Hérodote, le père de l’histoire,  a décrit d’ailleurs « le troc muet » que les Imazighen effectuaient avec les Carthaginois, au-delà des Colonnes d’Hercule.   Les preuves ne manquent pas pour attester d’une civilisation berbère.

Les films documentaires réalisés au Maroc en 1996 et 1997, suit des trajets comme Volubilis, Rabat,Casablanca, Meknes, Ifrane  ou raconte la rencontre avec des personnalités intéressantes comme Mme Françoise Fabian , qui était rédactrice musicale et critique de musique à radio Rabat ou M. Belghazi, le conservateur et le propriétaire du Musée Belghazi, qui était, à l’époque, le premier musée prive du Royaume de Maroc. Tetouan-Cleopatra Lorintiu.com

Les émissions ont présenté également l’histoire de la famille Kossir, d’Ifrane, dont les garçons on fait presque tous des études universitaires en Roumanie et sont maintenant des spécialistes dans leur domaine au Maroc, des interviewes avec des peintres marocains, avec des femmes Roumaines qui ont épousé des Marocains est vivent maintenant dans les villes de Maroc ou avec l’attaché culturel de l’époque, M. Emilian Ion (devenu ultérieurement l’Ambassadeur de la Roumanie à Bagdad) .
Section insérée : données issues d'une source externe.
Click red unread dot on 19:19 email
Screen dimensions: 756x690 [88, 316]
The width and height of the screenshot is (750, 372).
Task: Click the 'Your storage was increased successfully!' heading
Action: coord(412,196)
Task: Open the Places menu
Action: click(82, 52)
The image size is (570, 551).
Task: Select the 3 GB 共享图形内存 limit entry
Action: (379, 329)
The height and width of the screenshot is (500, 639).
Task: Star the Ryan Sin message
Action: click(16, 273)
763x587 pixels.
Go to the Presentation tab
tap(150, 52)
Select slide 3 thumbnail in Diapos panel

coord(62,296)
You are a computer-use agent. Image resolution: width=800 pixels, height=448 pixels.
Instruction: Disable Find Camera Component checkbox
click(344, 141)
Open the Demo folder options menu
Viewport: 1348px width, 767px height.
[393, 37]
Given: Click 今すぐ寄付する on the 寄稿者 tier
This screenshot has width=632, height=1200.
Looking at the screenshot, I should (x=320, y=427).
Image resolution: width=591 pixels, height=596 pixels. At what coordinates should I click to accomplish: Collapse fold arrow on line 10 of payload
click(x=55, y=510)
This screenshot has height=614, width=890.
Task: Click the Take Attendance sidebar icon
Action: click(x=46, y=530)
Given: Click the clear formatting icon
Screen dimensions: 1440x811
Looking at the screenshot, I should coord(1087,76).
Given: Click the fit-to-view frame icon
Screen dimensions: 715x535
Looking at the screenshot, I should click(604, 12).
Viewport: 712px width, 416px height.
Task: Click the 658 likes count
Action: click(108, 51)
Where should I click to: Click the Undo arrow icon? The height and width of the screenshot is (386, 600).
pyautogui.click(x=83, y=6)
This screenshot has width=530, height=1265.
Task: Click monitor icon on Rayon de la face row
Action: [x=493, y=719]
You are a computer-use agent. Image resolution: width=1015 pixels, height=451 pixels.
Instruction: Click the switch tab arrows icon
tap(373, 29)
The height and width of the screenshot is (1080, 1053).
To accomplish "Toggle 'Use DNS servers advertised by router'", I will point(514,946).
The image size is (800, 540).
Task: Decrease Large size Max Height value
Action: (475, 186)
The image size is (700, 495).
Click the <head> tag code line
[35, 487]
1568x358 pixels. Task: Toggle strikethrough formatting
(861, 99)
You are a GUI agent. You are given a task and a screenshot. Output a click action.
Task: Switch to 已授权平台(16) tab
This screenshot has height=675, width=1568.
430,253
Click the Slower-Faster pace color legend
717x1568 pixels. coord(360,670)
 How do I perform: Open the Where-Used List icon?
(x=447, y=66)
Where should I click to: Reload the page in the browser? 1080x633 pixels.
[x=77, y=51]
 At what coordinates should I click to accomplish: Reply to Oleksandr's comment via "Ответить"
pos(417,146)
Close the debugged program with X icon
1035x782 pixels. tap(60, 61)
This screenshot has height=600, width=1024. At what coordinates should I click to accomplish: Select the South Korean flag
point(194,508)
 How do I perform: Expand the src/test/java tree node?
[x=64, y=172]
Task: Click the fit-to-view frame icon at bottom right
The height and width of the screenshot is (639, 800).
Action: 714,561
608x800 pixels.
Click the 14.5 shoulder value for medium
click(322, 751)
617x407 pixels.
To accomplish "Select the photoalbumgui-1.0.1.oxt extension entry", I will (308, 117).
La première série de reportages (réalisés en 1996 et diffusés sur la Chaîne de la télévision publique TVR1 ) a accompagné également des musiciens Roumains qui ont soutenu des concerts à Rabat, Casablanca, Ifrane, Tetouan, Meknes, Tanger, Fes, musiciens qui représentaient « Jeunesses Musicales de Roumanie», fondation musicale dirigée par le  professeur Luigi Gageos.